Entries for locating text and page elements:
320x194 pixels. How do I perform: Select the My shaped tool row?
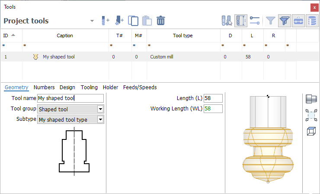(58, 57)
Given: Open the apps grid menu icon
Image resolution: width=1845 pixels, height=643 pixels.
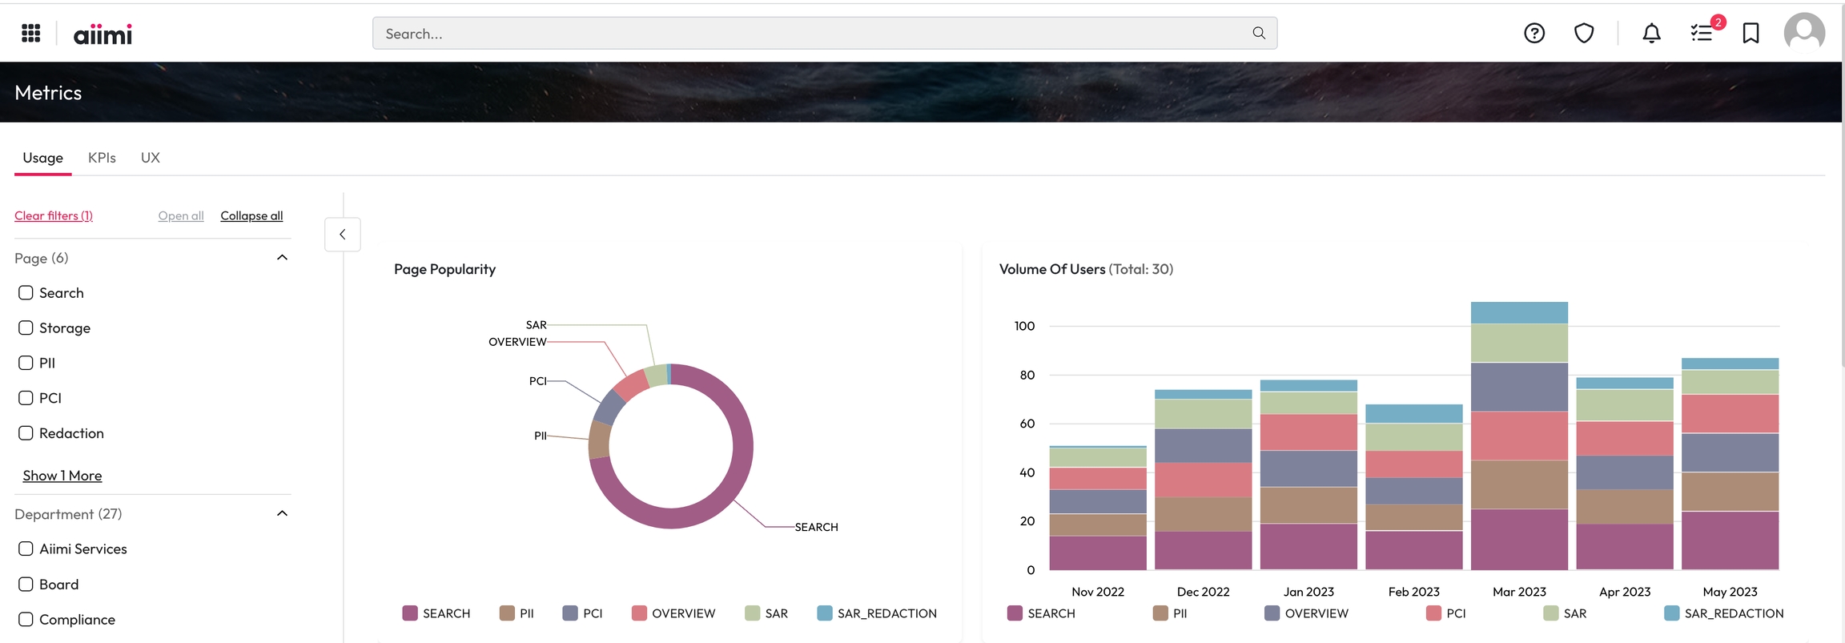Looking at the screenshot, I should [x=30, y=34].
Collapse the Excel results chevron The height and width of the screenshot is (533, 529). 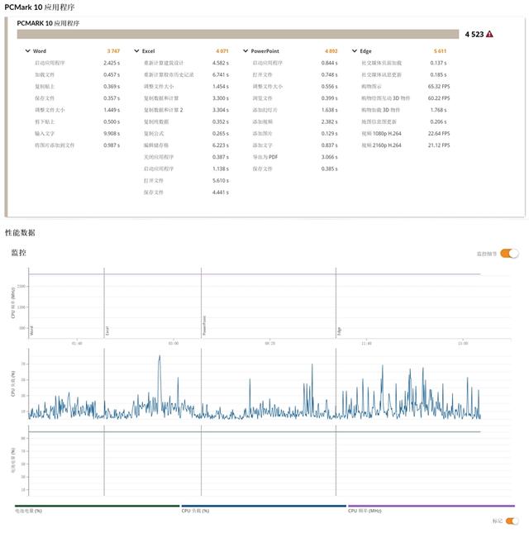pyautogui.click(x=136, y=51)
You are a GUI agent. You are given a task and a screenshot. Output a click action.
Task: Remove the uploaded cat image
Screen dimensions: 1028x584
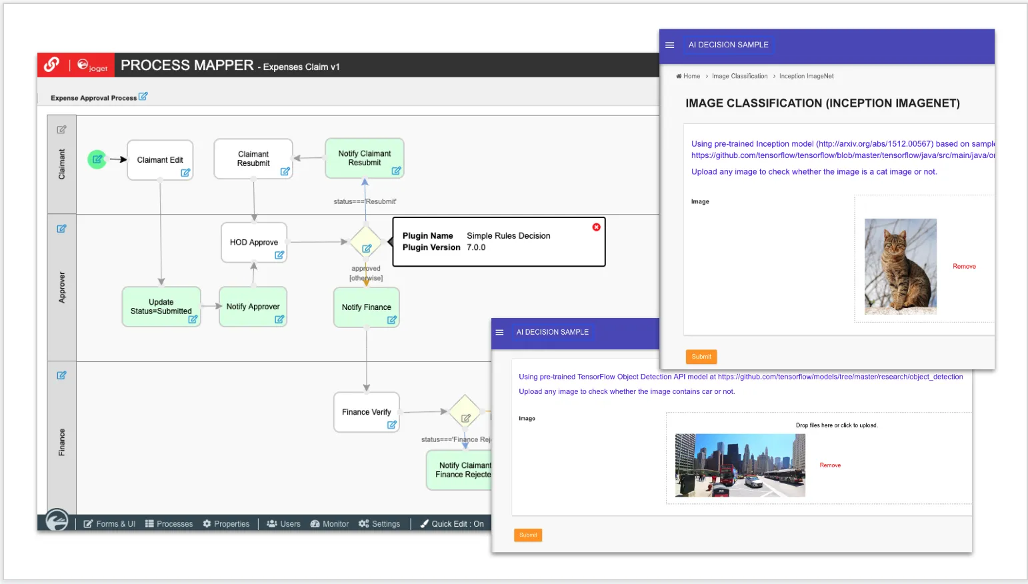pyautogui.click(x=964, y=267)
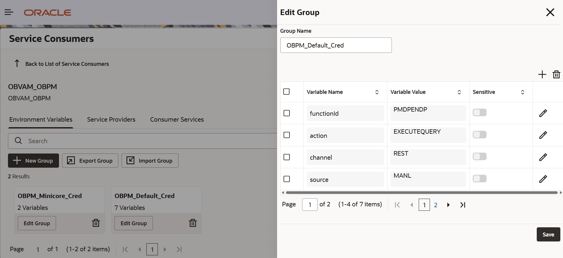The height and width of the screenshot is (258, 563).
Task: Edit the functionId variable with pencil icon
Action: point(543,113)
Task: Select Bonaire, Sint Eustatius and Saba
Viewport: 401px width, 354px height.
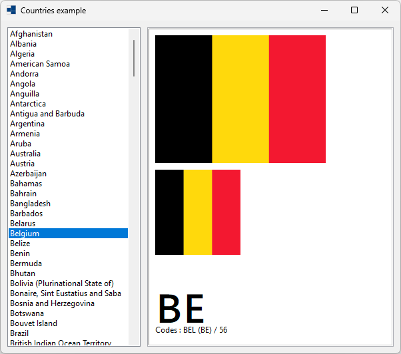Action: [x=65, y=293]
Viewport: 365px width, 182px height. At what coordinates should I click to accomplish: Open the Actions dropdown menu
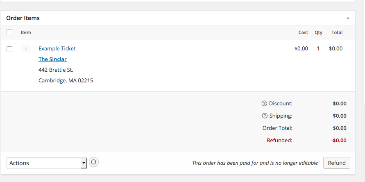(47, 163)
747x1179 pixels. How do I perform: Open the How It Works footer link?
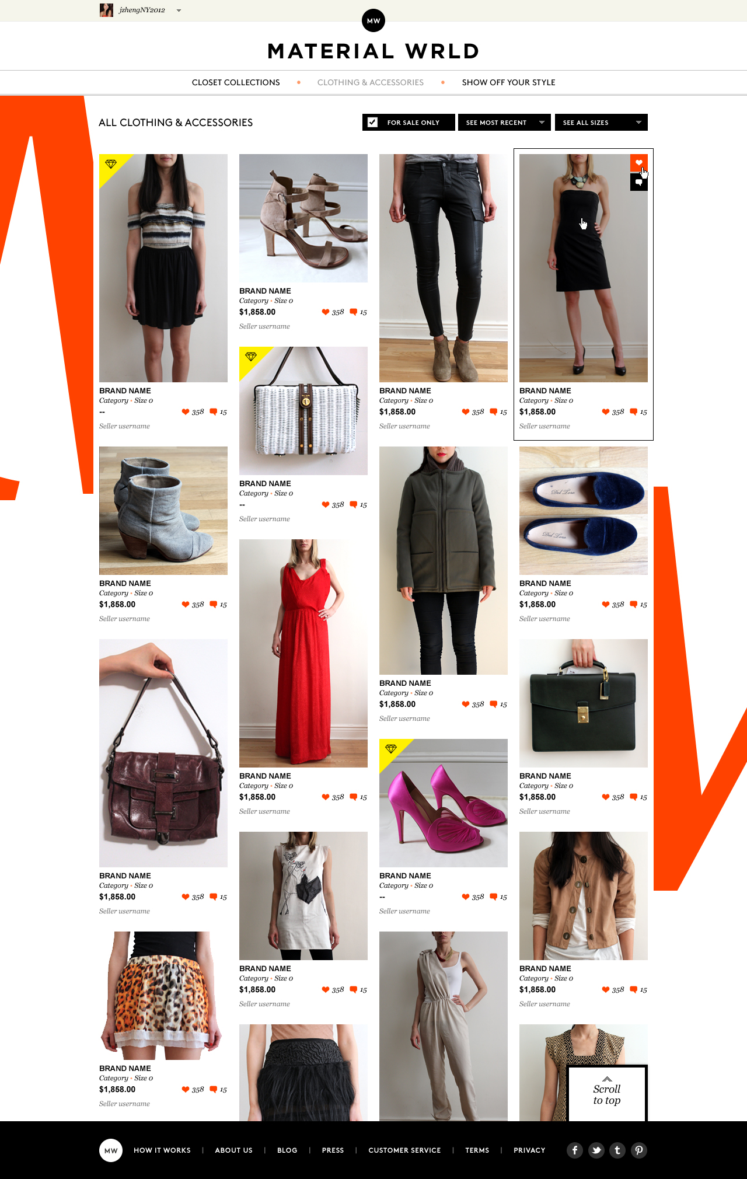pos(162,1150)
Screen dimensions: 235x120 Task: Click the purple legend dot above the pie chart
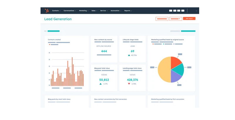(x=174, y=44)
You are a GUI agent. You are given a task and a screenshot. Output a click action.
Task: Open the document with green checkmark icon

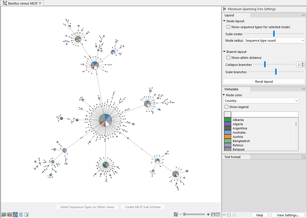pyautogui.click(x=27, y=215)
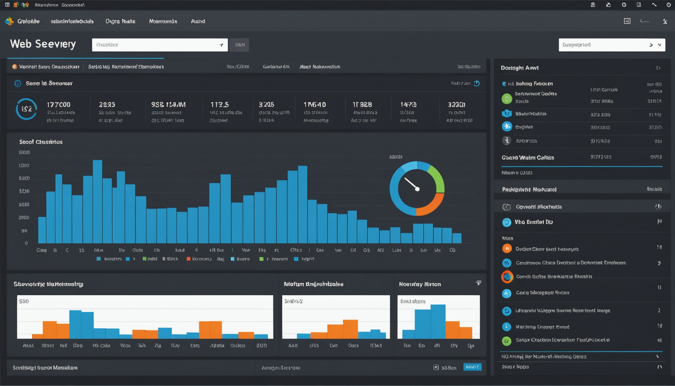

Task:
Can you copy the material above word for word, from its first line through the line containing "Looking at the", leaving out the pictures?

Written solution:
320x194 pixels. How do I perform: Select the My shaped tool row?
(58, 57)
Given: Open the apps grid menu icon
Image resolution: width=1845 pixels, height=643 pixels.
Looking at the screenshot, I should [x=30, y=34].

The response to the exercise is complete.